Rotary lobe pumps are known. Lobe pumps are ideal for pumping shear-sensitive products because the rotating lobes or rotors do not engage one another. Instead, when a lobe pump is properly timed, the rotors make no contact with each other. Accordingly, shear sensitive fluids may be pumped with minimal shear forces imposed on the fluids by the rotors. Traditionally, rotary lobe pumps have been used in sanitary applications, including food and health care products. The pumping chambers are sealed for sanitary reasons and the drive and driven shafts are supported with bearings disposed outside of the pump chamber.
In some lobe pump designs, the rotors are fixedly mounted onto a shaft which passes through the rotor case. The shaft passes through a sleeve support which, in turn, is connected to the rotor case. Because the shaft rotates within the sleeve support and the outside diameter of the shaft and the inside diameter of the sleeve support are closely matched, the positioning of sealing members between the shaft and sleeve support is not possible. However, the positioning of seals between the sleeve support and the rotor case is feasible. In order to prevent fluid from migrating between the shaft and sleeve support, an effective sealing mechanism must be placed between the sleeve support and an inside surface of the rotor. This is problematic because most sealing mechanisms are designed to seal radially inward. However, in the case of rotary lobe pumps employing a sleeve support through which the shaft passes, the sleeve support is stationary and disposed radially inside of an opposing portion of the rotor. Therefore, there is a need for an improved sealing mechanism or seal assembly for mounting on a stationary sleeve support and extending radially outwardly for sealing in a radially outward direction against an inside surface of a rotating rotor.
Further, rotary lobe pumps are typically designed to be coupled with motors of a variety of types. Because motor drives, such as hydraulic motor drives, different motor drives can require different drive shaft designs for the rotary lobe pump. Accordingly, the pump manufacturer must be able to provide a variety of drive shafts for its pump to enable its pumps to be utilized with a wide variety of drive mechanisms. In order to avoid the expense and inconvenience of providing a number of different drive shafts for each rotary lobe pump, manufacturers need a reliable adapter system to enable a single drive shaft to be coupled to a variety of motor drives.
Another problem associated with the use of rotary lobe pumps is the timing or synchronization of the contra-rotating rotors. As noted above, the timing must be exact so that clearances are maintained to prevent rotor-to-rotor contact.
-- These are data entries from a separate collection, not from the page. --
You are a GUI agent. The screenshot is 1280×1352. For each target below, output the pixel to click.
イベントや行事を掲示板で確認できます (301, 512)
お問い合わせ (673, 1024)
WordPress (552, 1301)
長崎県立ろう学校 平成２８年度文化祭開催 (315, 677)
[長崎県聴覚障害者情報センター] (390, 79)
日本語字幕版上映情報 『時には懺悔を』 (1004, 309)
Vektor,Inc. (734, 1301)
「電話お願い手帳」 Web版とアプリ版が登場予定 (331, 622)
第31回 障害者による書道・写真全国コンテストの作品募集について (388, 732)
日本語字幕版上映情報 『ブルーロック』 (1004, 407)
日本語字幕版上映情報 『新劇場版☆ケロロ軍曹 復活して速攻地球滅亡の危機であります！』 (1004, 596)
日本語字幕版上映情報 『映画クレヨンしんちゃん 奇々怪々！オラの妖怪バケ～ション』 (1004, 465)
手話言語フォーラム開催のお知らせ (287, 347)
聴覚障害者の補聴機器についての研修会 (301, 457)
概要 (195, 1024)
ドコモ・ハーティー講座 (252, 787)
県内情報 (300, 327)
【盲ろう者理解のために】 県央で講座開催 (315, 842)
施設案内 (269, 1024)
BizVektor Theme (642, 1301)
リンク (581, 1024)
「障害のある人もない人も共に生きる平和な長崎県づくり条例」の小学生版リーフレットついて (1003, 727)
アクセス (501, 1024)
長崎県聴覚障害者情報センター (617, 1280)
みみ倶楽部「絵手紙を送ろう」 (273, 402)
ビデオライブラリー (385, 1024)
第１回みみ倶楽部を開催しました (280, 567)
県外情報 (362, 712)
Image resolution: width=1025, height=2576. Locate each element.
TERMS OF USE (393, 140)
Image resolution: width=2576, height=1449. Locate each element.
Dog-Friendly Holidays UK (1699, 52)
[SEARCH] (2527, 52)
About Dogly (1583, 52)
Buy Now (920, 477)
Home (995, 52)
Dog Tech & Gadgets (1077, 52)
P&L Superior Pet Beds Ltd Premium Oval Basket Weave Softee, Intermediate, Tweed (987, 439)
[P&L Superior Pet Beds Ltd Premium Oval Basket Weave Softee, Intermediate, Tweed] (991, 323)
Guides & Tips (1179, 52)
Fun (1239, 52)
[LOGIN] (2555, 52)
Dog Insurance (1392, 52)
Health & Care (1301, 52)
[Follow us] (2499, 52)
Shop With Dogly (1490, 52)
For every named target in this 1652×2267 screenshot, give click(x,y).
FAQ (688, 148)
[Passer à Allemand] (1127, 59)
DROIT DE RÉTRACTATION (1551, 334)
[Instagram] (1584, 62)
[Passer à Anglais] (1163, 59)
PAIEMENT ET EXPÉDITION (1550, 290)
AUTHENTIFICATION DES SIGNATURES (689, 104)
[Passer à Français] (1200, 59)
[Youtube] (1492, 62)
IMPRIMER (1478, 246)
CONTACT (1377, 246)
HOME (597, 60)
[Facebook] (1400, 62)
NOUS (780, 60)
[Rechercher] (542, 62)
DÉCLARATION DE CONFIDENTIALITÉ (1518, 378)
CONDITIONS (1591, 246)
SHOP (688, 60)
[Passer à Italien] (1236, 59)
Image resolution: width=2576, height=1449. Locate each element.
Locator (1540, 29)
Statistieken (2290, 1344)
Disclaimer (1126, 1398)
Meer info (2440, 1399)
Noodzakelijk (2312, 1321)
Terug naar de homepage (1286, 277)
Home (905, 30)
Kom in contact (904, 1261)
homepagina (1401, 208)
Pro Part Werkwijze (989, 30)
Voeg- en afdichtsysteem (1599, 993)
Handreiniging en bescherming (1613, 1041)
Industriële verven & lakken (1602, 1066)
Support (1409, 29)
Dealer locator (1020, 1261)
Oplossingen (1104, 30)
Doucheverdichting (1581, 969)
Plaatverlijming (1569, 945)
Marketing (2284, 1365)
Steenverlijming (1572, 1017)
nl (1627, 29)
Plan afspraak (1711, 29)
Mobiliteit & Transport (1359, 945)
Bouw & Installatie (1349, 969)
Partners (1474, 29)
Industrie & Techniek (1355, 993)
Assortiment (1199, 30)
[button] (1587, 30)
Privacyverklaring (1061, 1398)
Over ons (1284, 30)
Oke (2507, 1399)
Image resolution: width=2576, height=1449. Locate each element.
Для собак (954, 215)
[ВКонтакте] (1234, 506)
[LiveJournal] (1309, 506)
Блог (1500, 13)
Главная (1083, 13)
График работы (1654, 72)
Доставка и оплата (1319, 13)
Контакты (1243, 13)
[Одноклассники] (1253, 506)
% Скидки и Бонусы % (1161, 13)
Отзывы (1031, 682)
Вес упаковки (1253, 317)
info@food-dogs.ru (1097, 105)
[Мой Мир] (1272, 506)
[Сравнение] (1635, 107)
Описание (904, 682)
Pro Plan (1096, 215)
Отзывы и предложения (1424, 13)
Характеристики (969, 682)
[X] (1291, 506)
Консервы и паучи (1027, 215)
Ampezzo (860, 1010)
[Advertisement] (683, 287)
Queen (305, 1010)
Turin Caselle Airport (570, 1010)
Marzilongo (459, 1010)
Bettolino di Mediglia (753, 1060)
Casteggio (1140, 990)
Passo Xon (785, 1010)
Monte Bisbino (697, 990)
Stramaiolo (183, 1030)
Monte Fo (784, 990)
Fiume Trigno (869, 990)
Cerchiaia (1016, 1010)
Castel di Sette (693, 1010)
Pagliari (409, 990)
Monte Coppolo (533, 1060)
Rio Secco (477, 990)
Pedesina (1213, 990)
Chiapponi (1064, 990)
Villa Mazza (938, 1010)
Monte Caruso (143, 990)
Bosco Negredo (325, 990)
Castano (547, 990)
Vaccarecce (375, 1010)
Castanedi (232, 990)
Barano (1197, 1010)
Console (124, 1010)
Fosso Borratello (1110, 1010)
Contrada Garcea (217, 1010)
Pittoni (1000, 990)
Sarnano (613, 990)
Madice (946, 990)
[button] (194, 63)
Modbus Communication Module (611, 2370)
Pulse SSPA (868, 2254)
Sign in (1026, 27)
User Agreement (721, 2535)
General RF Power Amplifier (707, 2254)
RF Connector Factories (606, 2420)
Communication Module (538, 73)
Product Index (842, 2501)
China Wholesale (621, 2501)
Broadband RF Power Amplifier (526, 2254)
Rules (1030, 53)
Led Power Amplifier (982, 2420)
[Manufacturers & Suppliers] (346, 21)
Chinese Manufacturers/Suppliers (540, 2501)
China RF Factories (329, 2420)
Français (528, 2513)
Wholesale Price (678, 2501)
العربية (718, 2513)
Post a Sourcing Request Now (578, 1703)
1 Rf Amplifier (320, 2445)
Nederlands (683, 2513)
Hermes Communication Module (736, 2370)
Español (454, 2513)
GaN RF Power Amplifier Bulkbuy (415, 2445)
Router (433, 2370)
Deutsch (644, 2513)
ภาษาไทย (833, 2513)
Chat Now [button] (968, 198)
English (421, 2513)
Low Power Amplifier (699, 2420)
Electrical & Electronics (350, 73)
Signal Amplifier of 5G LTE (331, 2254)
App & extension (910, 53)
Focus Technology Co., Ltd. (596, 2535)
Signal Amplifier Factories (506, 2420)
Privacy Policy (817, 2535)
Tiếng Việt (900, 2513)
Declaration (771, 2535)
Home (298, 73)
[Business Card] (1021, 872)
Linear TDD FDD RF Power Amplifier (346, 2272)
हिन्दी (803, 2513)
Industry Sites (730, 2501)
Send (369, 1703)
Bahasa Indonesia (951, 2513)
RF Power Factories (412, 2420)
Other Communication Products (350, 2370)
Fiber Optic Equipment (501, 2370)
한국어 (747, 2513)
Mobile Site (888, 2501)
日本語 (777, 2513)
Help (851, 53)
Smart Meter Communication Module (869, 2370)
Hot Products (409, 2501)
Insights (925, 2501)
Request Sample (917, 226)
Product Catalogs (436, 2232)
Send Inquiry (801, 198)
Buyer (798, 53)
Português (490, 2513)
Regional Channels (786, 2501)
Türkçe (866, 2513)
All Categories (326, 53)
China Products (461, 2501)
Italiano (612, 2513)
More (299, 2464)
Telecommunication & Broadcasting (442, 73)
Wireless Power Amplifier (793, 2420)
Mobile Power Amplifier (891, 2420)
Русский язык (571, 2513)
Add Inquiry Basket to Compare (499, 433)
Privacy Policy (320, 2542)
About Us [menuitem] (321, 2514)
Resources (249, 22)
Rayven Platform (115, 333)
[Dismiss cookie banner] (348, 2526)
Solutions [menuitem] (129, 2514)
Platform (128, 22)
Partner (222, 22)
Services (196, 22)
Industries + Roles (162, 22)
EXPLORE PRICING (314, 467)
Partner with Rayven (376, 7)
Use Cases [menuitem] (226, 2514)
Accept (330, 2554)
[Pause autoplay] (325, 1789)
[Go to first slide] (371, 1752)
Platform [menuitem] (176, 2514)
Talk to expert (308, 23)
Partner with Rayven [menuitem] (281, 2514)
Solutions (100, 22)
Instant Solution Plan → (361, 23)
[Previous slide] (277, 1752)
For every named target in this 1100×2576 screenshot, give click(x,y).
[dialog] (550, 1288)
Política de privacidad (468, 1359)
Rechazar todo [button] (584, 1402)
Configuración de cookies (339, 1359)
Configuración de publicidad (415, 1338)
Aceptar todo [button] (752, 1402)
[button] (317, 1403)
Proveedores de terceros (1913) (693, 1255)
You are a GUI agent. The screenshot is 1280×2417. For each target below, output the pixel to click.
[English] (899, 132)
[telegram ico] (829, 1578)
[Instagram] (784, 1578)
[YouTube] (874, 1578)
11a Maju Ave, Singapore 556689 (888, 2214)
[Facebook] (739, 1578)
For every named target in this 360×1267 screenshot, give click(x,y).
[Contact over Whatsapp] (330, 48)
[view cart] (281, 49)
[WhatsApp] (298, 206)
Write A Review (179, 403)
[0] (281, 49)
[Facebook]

The requirement of precise timing makes the assembly of rotary lobe pumps time consuming and, therefore, expensive. Further, because the timing gears are typically fixedly mounted to the drive and driven shafts, the entire shaft assembly must be rotated during the timing adjustment process. Accordingly, there is a need for an improved timing gear/shaft design which enables either the timing gears or the shafts to be rotated during the timing adjustment instead of current designs which require the entire shaft/timing gear assembly to be rotated. By permitting the operator to rotate only the timing gears, the timing adjustment process could be shortened and therefore manufacturing costs could be reduced.
A need also arises when it is desired to change the timing gears during the working life of the pump. Specifically, it may be desirable to switch from a straight timing gear to a slanted or herringbone type timing gear. Thus, there is a need for a timing gear configuration whereby the timing gears can be easily replaced.
Further, there is a need for a rotary lobe pump whereby the shaft/rotor seals can be easily accessed for repair and maintenance with a minimum of pump disassembly.